I never met or heard of a Yankee who didn’t. He played so many games because even the greatest Yankees—Joe, Mickey, Whitey, Billy Martin, Hank Bauer—actually told Casey it wouldn’t be the Yankees without him in the lineup. They believed he was the key to winning and felt a lot less confident without him. Yankee swagger? Its name was Yogi Berra. Little wonder the World Series was his showcase. He never coasted, but when the pressure was on, he turned it up. World Series games are all about pressure. Those National League pitchers had no earthly way to pitch him. When I met Jackie Robinson, he told me, “Your dad was the guy we had to get out. Mickey got a lot of homers, but we felt we could pitch to him. We couldn’t pitch to your dad, because he could hit any goddamn pitch.”

Dad actually felt bad for them. He hit three homers off Don Newcombe in the ’56 World Series, two in game 7, when the Yankees beat the Dodgers 9-0—the final out of which was Jackie Robinson’s final at-bat. As Dad was rounding the bases, he called to Newk, “It ain’t your fault, big guy.” He was trying to make him feel better. But he never would have said what he was thinking—“There’s nothing you could have thrown me that I wouldn’t have hit out.” It was the same way Rocky Marciano must have felt when he fought Joe Louis and knocked him senseless.

How did he reach that point of greatness? Only God knows that secret. He seemed a classic schlub, an underdog, which made people of all walks and ages identify with and root for him. But he had remarkable physical attributes. You can’t hit like him without having his low center of gravity, his hands, and his rhythm method—hold on, I’ll explain that in a minute.

He looked roly-poly, but he stood five-eight, 190, with not an ounce of fat. As if made in a lab by a scientist with a sense of humor, everything about him was economical, no wasted space or movement. He was in complete control. Built so low to the ground, he was almost never off-balance or off-stride. People thought he used a big, heavy bat, because his short stature made any bat look big. But it was a thirty-five-inch, thirty-five-ounce bat, medium sized, and he swung it like a toothpick. Surprisingly, his hands weren’t that big. They were small, but thick like his father’s. His pinkie was the size of most people’s thumb.

....

__Written request__:
Resume the passage about Yogi Berra's hitting, continuing on from its final sentence.

__Supplied data__:
....

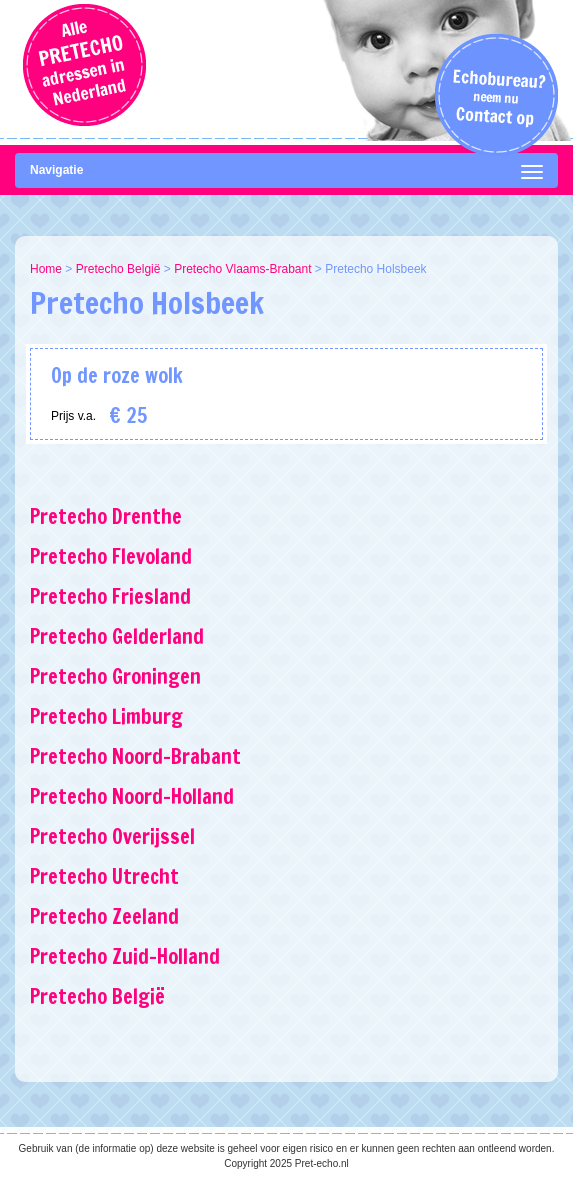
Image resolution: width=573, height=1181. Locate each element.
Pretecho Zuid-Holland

....

__Solved exercise__:
He wielded the bat like a magic wand. And he had God-given instinct and reflexes. He was no singles hitter—he had 358 career homers, 313 (or 305, others say) as a catcher, a record broken first by Johnny Bench (whereupon Dad sent him a telegram reading: “I always thought the record would stand until it was broken”). But, as incredible as it sounds today, he almost never struck out, in one season only twelve times. These days, Aaron Judge or Giancarlo Stanton can do that in three games.

He was, as everyone knows, a bad-ball hitter. But, really, he was just a hitter, period. How natural was he with a bat? There was another reason why he threw right but hit left, besides most pitchers being right-handed. When he was a kid, he played in a ballpark with a very short right field line—just like the old Yankee Stadium. He took one look at the shallow fence out there and said, “I’m just gonna hit lefty.” He adjusted his swing accordingly and, bang, he was a left-handed hitter.

There was no “book” on him; no scouting report ever had the answer to getting him out, especially in the clutch. He could hit a pitch in the dirt or over his head. Pitches you’re not supposed to even swing at, he did, and he punished them. I once asked him, “Dad, how did you hit those bad ones?” He’d say, “Well, they tried to get me out with them. They thought I’d chase them. But I still got the head of the bat on them.” Then, too, he hated taking pitches for strikes, wasting precious chances, especially after being called out on third strikes early in his career. So he swung. It was all matter of fact to him. To everyone else, a mystery.

LARRY: I remember going to the ballpark during the ’50s, and I still have visions of Dad hitting a couple of home runs over the 407 mark in right center at the old Yankee Stadium. He probably would have hit .400 if he was in a smaller ballpark like they play in today. He drove a lot of balls into right center that might have gone out if it was fifty feet shorter like it is now. He made it so simple. They put too much effort into hitting today. When he took batting practice, he took ten swings and that was it. There are guys out there now taking fifty, sixty, seventy BP swings. Dad said, “I only do it for my timing. If I hit a ball out, I don’t care.” As long as he got his timing down, that’s all he cared about.

Dad said the best pitchers he ever faced weren’t Bob Feller or Bob Lemon or Jim Bunning or any other hard thrower. Billy Martin once told me, “You just didn’t throw fast balls to your dad.” You know who Dad had the most home runs off of during his career? Early Wynn, who threw super hard. Hall of Fame hard. The toughest ones for him were junkball guys. Not that anyone ever really got the best of him in the end. Remember, he almost never struck out. That was thanks to those instincts and God-given reflexes I mentioned, but also because he wanted to swing fast and quick, get his wrists in gear. Sometimes, pitchers would just give up and throw right down the pipe. His eyes would get as big as pizza pies when those came in. He also almost never broke a bat. He hit the ball right on the sweet spot every time. Dad only broke like two bats a year—I’d break two in a game. But I was subject to the laws of nature and physics. My old man wasn’t.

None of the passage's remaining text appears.